- Stored records:
—————
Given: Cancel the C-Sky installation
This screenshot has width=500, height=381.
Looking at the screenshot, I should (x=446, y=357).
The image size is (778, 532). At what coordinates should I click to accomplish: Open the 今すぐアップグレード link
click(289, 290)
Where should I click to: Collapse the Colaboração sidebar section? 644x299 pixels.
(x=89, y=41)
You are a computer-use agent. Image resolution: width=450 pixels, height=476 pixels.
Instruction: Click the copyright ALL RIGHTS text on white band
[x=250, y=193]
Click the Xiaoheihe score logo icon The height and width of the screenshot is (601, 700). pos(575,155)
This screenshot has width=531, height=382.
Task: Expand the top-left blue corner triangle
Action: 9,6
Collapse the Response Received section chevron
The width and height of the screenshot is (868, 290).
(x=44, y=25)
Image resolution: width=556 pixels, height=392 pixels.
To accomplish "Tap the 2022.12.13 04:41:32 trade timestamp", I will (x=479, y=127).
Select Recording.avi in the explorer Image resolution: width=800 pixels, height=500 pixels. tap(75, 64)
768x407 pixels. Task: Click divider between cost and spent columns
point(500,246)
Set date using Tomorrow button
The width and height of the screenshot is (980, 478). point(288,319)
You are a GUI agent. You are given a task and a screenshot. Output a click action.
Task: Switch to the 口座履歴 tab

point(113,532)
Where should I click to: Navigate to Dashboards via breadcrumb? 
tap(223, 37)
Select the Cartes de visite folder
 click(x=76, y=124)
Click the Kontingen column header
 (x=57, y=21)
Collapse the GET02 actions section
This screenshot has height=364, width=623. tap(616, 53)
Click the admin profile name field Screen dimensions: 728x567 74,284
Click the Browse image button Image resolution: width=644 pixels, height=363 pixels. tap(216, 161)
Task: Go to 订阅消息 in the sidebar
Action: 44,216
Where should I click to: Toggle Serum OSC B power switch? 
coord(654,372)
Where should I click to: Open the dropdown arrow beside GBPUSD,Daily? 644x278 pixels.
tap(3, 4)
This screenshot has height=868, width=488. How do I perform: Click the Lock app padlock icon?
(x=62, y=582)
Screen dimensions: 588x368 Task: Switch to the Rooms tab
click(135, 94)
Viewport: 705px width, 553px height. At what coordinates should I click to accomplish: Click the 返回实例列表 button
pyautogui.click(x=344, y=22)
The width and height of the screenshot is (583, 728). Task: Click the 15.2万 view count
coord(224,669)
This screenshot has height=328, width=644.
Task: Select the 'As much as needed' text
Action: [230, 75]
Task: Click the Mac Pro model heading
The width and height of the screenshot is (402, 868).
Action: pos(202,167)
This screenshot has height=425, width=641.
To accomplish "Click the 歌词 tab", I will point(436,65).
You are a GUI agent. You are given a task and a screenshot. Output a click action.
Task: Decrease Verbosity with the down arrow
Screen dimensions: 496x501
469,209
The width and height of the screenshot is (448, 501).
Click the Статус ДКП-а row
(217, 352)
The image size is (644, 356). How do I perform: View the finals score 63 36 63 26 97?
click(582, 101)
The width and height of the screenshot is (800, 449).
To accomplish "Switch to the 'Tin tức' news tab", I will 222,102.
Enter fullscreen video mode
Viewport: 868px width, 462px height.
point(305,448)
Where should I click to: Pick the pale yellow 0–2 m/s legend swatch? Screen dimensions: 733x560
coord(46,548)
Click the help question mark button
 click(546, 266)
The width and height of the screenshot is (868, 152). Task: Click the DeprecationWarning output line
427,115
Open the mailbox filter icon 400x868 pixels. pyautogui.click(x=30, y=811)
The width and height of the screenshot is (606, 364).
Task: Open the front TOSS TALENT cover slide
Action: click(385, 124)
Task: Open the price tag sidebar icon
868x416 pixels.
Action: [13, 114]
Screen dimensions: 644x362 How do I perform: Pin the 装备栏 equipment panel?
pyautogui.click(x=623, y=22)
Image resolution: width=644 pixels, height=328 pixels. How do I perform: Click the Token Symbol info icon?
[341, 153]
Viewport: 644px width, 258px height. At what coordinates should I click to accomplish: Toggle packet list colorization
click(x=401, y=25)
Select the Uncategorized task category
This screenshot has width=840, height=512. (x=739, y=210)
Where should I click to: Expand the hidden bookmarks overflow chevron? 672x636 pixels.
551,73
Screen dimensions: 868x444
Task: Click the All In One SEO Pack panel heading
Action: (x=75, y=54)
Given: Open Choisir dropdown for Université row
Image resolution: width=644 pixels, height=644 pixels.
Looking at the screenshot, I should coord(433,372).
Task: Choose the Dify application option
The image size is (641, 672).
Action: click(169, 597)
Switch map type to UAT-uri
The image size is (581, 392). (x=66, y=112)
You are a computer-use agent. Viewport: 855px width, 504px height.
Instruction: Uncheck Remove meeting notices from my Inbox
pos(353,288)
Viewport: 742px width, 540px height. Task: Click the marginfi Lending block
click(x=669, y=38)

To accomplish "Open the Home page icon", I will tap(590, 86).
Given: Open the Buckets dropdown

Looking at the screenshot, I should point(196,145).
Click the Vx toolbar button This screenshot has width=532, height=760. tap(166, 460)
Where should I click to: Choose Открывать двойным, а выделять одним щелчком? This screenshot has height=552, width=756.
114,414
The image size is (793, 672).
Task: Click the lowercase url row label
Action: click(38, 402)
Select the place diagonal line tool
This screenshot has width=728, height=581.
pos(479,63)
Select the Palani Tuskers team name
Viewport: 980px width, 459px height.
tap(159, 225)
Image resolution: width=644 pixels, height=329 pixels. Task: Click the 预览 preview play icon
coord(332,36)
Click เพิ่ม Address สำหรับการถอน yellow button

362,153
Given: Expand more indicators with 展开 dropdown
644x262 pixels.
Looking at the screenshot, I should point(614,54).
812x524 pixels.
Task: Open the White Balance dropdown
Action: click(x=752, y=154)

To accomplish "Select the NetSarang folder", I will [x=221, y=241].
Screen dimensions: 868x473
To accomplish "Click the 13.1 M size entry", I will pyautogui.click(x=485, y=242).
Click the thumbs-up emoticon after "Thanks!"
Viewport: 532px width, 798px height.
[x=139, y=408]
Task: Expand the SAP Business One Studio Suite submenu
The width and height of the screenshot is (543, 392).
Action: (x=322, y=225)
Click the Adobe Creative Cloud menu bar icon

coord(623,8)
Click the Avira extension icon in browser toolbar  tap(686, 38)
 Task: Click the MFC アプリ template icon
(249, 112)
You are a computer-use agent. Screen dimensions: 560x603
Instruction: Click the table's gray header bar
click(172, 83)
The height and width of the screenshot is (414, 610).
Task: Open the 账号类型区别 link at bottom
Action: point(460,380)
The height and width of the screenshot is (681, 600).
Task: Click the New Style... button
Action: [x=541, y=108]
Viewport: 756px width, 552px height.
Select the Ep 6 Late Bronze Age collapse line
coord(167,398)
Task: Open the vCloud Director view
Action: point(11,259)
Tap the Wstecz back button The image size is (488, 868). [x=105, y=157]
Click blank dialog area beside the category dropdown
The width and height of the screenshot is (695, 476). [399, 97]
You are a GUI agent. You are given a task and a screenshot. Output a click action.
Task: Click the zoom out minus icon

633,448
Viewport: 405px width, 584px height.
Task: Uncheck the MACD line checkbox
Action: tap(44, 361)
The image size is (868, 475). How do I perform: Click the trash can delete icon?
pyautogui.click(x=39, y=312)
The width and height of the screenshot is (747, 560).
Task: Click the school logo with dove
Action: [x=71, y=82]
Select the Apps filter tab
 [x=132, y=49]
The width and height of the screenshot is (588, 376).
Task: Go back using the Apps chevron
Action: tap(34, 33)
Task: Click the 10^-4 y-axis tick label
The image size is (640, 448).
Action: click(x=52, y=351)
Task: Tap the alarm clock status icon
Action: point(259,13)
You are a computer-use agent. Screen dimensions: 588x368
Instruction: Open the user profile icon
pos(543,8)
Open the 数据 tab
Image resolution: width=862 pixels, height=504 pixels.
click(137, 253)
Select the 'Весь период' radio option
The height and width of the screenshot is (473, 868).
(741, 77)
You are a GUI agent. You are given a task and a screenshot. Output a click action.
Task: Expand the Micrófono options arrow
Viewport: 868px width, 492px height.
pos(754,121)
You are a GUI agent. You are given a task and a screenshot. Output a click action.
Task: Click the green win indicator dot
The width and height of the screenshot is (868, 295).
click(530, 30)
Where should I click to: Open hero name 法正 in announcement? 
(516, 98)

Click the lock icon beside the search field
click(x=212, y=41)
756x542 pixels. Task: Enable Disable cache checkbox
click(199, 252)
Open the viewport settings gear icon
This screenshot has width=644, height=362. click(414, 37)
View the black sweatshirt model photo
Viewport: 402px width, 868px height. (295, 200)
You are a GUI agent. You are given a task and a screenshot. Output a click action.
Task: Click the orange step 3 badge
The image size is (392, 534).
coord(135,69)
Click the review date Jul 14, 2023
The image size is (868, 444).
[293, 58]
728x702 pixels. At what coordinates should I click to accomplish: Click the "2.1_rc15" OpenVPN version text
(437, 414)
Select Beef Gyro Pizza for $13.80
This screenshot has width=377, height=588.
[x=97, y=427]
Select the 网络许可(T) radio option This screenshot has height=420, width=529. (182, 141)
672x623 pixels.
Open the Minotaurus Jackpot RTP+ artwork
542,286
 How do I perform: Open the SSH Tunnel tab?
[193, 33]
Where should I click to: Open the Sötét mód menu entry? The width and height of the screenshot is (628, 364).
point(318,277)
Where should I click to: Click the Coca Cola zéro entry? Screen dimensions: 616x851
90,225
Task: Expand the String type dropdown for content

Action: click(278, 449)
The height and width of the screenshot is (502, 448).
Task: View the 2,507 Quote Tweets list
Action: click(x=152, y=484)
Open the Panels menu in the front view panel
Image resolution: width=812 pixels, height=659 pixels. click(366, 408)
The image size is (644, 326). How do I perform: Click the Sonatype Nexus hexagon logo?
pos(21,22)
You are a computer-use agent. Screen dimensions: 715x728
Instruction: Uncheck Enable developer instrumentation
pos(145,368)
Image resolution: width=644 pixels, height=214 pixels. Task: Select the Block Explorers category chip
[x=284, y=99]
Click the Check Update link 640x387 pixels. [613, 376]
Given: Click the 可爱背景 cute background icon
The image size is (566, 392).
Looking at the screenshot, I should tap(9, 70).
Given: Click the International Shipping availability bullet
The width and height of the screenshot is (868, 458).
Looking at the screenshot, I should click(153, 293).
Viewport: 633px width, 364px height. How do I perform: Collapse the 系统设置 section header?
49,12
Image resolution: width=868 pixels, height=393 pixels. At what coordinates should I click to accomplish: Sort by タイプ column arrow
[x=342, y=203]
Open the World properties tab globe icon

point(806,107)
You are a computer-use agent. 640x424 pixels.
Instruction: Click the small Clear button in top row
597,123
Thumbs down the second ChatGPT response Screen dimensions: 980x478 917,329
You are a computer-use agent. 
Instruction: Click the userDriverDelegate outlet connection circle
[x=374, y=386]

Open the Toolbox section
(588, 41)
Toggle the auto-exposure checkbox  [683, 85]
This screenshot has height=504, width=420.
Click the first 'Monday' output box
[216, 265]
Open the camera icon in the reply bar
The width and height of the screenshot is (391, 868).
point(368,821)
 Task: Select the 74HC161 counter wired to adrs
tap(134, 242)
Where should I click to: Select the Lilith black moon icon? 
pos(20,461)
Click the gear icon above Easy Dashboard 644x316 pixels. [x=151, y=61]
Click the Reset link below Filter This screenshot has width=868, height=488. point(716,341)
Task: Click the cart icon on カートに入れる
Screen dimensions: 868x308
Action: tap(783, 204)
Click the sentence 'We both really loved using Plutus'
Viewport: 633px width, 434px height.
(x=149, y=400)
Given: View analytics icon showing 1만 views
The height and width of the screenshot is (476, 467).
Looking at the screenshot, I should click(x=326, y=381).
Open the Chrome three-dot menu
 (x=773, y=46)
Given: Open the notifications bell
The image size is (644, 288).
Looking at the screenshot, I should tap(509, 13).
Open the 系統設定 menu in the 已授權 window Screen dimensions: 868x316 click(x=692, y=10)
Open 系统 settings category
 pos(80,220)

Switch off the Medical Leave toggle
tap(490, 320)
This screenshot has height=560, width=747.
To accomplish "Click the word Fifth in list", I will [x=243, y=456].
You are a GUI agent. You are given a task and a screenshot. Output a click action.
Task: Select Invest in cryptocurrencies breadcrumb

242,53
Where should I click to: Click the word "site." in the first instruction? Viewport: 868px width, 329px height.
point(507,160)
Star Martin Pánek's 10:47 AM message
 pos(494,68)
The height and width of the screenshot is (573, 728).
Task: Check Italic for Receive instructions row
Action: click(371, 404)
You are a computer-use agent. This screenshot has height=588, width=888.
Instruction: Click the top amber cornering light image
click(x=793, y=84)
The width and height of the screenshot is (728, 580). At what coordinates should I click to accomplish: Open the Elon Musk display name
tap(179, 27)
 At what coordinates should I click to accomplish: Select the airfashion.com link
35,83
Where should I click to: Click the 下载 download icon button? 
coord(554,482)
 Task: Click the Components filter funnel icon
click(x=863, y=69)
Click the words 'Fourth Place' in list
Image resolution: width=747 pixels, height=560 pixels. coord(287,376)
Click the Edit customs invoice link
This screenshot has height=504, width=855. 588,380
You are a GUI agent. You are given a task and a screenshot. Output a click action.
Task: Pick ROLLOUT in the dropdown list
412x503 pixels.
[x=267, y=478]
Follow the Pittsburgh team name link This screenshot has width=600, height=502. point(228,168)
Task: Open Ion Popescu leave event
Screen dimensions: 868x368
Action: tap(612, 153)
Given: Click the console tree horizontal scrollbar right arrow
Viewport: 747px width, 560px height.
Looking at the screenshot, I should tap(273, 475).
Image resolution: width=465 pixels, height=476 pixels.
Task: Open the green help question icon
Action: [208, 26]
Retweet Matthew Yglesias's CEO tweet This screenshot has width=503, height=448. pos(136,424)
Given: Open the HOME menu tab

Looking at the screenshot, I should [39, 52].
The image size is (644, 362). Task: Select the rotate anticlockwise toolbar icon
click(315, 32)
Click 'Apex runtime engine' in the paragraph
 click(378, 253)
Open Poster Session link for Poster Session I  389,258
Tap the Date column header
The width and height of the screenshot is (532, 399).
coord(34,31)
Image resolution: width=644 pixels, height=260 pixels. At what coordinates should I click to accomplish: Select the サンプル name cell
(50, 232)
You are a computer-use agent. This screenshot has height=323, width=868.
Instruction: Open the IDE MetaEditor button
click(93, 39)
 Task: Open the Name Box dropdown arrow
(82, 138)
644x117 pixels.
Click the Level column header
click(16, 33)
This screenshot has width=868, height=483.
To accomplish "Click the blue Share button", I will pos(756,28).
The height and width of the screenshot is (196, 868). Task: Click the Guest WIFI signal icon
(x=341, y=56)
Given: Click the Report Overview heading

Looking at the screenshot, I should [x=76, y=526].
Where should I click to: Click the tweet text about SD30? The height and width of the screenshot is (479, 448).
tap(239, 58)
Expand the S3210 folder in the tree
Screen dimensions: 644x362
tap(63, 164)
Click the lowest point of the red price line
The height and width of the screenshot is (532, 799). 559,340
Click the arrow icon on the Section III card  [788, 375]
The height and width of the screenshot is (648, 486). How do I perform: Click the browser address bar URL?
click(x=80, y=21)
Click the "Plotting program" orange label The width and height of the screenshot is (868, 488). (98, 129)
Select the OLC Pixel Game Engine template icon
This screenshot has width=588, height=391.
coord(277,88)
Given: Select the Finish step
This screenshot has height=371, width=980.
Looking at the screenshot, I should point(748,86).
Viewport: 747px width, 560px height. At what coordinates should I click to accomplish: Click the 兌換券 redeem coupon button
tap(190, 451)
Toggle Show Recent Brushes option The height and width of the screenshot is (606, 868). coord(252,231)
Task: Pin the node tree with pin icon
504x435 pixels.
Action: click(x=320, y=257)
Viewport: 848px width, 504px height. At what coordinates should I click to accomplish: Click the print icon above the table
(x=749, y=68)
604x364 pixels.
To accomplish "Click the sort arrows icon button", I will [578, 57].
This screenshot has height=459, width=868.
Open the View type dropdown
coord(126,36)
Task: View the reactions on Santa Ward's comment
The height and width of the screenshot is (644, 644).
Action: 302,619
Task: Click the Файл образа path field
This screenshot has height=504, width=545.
—————
- Aim of the task:
Check each line above for the string "computer" and return those that contain it.

- Answer to the exercise:
You are a computer-use agent. Image resolution: width=450 pixels, height=476 pixels.
You are a computer-use agent. Viewport: 855px width, 504px height.
You are a computer-use agent. Screen dimensions: 560x603
You are a computer-use agent. Screen dimensions: 588x368
You are a computer-use agent. Screen dimensions: 715x728
You are a computer-use agent. 640x424 pixels.
You are a computer-use agent. 
You are a computer-use agent. This screenshot has height=588, width=888.
You are a computer-use agent. This screenshot has height=323, width=868.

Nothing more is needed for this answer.